**YOUR INSTRUCTIONS**
Recast the records below as a Markdown table with the columns "Row" and "Line," giving each line its own numbered row and leaving out blank lines. Omit the pictures.

┌────────

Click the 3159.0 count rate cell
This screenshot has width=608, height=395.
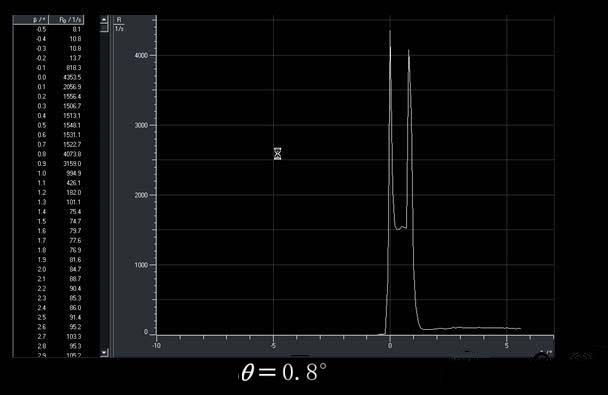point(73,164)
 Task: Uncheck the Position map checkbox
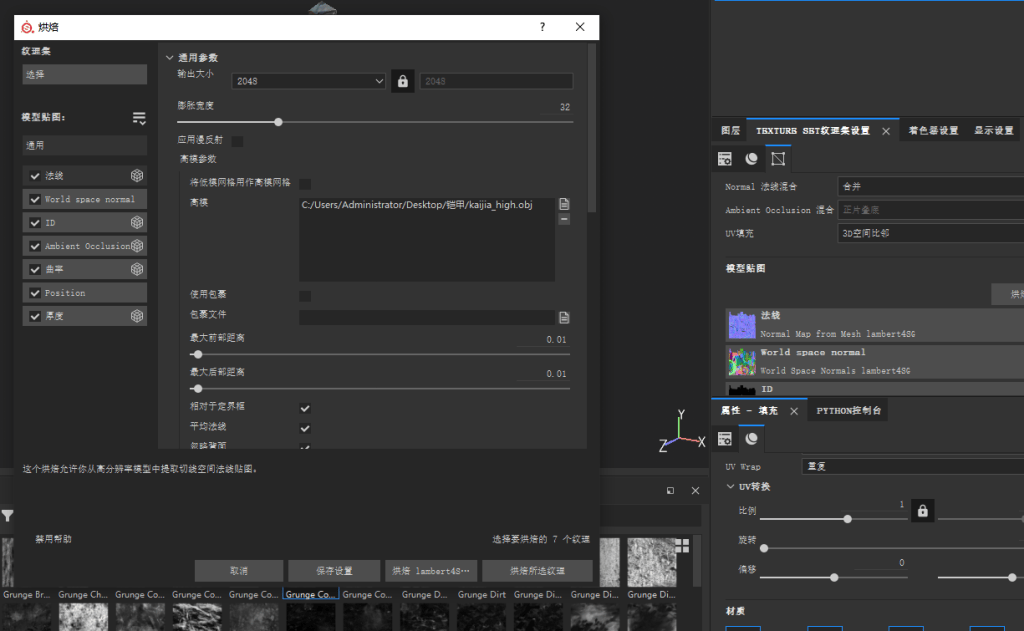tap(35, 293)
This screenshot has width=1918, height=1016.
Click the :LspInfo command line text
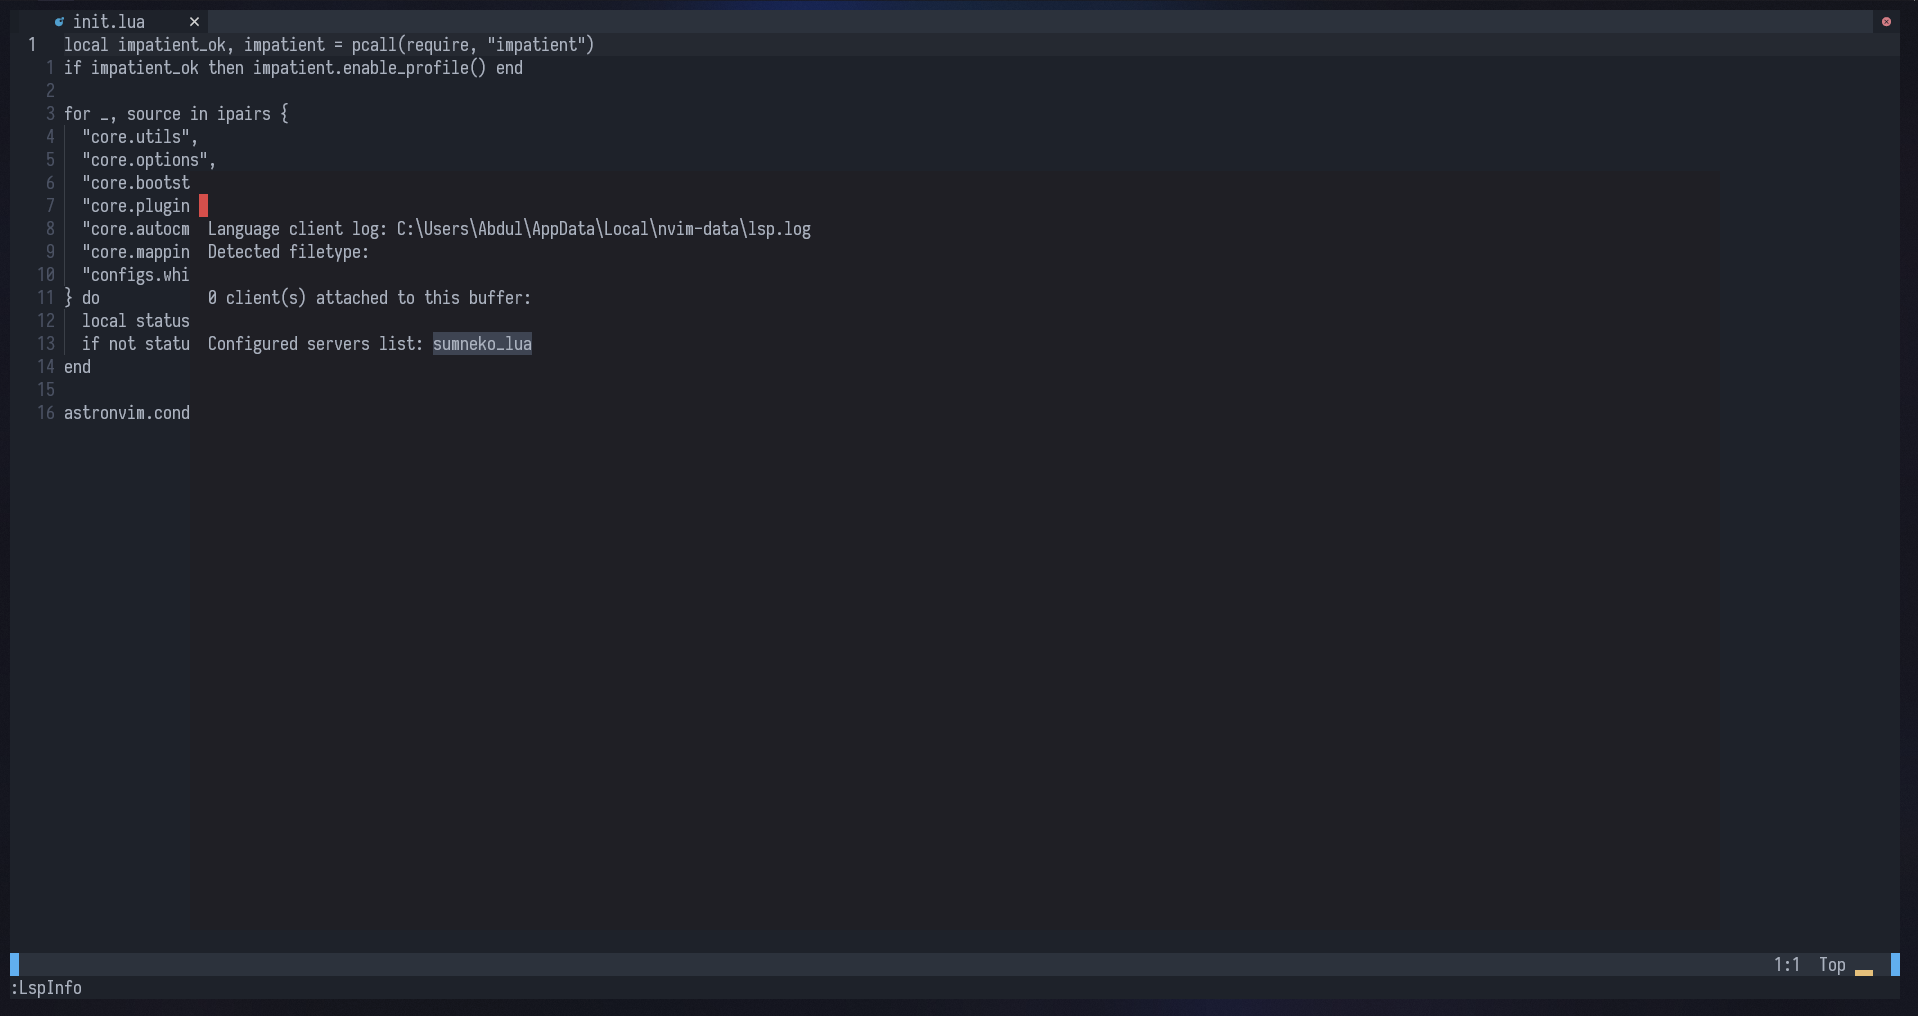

└────────

**COMPLETE OUTPUT**
| Row | Line |
|---|---|
| 1 | Click the 3159.0 count rate cell |
| 2 | This screenshot has width=608, height=395. |
| 3 | point(73,164) |
| 4 |  Task: Uncheck the Position map checkbox |
| 5 | tap(35, 293) |
| 6 | This screenshot has width=1918, height=1016. |
| 7 | Click the :LspInfo command line text |